* Directions for this task
Look through the records below for the line with "Guides & Reviews (103, 2421)" and the line with "[Request a Quote] (907, 40)", then return those lines and all lines between, exactly.

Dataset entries

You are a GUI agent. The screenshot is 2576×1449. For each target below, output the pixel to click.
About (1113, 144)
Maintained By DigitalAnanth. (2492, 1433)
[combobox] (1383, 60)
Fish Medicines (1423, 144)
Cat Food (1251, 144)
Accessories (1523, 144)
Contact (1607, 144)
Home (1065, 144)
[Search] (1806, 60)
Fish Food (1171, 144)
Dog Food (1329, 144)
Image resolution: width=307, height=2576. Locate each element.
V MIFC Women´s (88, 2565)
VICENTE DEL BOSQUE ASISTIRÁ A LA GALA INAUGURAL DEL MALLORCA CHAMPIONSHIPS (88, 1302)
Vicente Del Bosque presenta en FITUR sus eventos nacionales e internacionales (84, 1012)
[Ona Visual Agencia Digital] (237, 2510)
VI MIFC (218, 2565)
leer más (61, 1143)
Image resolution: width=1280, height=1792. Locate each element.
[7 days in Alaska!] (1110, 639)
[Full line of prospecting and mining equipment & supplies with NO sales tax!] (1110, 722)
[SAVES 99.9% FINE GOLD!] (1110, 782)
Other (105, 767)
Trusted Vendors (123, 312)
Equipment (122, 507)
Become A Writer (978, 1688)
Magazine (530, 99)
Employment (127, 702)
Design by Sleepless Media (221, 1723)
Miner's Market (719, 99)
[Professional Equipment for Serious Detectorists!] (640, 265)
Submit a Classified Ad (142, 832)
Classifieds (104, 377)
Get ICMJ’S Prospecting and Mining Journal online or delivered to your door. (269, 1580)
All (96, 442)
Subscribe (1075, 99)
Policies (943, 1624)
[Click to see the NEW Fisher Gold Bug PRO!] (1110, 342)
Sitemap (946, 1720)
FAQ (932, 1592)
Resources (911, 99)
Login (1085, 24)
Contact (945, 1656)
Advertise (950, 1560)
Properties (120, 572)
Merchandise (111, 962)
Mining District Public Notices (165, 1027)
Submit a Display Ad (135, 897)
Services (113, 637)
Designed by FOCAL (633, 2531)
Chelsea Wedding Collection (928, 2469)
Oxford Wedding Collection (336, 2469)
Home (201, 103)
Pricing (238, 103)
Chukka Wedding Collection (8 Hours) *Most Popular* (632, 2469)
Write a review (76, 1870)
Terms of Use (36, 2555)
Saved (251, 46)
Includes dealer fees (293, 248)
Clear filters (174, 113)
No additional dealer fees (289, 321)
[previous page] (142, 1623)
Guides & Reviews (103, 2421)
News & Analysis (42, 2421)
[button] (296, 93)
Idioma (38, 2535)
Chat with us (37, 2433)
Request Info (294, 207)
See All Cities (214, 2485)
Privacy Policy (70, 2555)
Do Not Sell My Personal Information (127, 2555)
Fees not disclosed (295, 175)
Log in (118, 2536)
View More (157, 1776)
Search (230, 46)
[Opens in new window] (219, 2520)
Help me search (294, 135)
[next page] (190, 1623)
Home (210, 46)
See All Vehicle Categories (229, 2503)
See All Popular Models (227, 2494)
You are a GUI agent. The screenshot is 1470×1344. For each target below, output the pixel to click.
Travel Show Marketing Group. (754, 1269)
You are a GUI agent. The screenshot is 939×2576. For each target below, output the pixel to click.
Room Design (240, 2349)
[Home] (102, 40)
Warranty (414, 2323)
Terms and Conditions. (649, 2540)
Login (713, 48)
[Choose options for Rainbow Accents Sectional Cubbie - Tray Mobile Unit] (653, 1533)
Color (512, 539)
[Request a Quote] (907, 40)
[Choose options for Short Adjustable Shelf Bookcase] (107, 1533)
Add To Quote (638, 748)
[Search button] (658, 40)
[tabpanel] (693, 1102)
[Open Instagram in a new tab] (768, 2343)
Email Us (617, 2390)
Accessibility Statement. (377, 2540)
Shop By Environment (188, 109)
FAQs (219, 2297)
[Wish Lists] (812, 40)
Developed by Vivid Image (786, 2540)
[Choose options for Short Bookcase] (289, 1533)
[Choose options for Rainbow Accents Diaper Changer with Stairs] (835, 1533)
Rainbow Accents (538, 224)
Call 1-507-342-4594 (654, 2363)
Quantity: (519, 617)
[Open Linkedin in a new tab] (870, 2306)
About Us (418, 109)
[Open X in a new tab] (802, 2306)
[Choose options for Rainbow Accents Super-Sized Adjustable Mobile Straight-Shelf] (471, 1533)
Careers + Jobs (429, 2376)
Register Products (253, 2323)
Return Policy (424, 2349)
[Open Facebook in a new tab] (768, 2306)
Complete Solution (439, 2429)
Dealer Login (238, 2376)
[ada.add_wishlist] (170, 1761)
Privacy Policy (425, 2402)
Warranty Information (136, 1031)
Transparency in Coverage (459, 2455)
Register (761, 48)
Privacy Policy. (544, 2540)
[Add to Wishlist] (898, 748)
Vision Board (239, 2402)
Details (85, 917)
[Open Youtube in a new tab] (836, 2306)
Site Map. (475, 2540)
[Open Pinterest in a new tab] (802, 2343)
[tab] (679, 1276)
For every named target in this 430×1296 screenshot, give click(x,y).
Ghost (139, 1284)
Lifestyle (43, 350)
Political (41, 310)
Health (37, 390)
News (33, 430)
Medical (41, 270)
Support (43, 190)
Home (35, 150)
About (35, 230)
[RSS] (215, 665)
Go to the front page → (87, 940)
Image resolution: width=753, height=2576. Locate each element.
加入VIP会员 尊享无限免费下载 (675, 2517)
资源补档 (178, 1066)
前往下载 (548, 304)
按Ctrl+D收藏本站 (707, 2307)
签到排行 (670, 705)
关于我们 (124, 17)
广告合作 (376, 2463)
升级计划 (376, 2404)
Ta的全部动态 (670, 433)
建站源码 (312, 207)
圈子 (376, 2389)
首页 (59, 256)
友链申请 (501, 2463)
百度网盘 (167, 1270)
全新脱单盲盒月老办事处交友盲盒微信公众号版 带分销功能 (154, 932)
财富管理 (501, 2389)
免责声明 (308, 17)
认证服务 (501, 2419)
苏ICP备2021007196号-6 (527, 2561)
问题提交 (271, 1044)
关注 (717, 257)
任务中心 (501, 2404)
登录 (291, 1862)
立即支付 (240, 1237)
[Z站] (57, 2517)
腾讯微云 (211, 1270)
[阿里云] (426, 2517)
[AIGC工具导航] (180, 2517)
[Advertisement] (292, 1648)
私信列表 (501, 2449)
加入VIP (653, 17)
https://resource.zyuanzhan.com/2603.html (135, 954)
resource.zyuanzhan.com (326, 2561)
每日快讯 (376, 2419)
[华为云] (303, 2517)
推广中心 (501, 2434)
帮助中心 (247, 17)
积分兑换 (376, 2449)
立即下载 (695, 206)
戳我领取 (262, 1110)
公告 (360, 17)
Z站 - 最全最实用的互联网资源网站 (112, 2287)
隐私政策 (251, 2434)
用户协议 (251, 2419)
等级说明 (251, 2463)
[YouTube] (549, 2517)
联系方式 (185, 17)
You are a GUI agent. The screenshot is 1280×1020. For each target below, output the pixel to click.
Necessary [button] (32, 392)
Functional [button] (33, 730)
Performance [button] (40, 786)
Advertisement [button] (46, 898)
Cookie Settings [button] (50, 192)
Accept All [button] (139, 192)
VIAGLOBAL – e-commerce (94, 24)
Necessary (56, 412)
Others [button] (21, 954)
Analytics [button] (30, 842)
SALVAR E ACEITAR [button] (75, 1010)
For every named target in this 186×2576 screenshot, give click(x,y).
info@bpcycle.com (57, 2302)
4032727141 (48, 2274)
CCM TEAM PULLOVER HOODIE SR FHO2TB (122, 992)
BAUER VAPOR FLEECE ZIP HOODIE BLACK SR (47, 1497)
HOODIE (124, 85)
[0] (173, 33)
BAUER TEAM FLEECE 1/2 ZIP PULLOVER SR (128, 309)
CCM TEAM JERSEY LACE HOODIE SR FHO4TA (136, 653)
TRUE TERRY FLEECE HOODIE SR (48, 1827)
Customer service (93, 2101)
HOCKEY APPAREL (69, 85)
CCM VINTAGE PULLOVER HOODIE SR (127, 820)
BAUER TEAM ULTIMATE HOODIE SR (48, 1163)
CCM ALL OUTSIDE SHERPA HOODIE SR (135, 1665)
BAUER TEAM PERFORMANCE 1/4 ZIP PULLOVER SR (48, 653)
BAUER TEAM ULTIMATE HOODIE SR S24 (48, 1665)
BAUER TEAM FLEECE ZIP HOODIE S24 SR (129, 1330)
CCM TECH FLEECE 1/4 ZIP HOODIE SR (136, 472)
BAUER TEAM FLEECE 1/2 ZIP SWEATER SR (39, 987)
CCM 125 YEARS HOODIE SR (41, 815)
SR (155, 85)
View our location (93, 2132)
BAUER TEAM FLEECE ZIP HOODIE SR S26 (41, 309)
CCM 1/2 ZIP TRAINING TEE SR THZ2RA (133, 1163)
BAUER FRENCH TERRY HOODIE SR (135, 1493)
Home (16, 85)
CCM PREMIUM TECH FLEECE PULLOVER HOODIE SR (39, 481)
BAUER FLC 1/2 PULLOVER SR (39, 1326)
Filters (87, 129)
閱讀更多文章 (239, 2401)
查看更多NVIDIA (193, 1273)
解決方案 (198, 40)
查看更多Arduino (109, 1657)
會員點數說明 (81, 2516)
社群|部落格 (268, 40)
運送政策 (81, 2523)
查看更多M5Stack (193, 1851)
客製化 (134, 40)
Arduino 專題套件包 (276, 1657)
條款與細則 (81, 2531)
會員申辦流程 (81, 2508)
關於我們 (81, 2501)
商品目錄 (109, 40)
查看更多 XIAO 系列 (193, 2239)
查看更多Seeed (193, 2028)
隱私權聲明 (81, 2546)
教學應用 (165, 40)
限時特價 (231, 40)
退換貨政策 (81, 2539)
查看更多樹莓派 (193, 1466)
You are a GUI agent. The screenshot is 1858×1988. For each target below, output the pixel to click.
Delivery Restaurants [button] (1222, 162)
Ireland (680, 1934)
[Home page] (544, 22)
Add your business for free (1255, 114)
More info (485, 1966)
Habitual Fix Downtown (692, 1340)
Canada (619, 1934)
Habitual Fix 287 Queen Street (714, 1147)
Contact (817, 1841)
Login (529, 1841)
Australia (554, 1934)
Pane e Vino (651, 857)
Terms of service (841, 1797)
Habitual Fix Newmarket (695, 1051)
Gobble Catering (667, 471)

* Output for this exercise
Guides & Reviews (103, 2421)
News & Analysis (42, 2421)
[button] (296, 93)
Idioma (38, 2535)
Chat with us (37, 2433)
Request Info (294, 207)
See All Cities (214, 2485)
Privacy Policy (70, 2555)
Do Not Sell My Personal Information (127, 2555)
Fees not disclosed (295, 175)
Log in (118, 2536)
View More (157, 1776)
Search (230, 46)
[Opens in new window] (219, 2520)
Help me search (294, 135)
[next page] (190, 1623)
Home (210, 46)
See All Vehicle Categories (229, 2503)
See All Popular Models (227, 2494)
You are a GUI agent. The screenshot is 1470×1344. For each target below, output the pixel to click.
Travel Show Marketing Group. (754, 1269)
You are a GUI agent. The screenshot is 939×2576. For each target below, output the pixel to click.
Room Design (240, 2349)
[Home] (102, 40)
Warranty (414, 2323)
Terms and Conditions. (649, 2540)
Login (713, 48)
[Choose options for Rainbow Accents Sectional Cubbie - Tray Mobile Unit] (653, 1533)
Color (512, 539)
[Request a Quote] (907, 40)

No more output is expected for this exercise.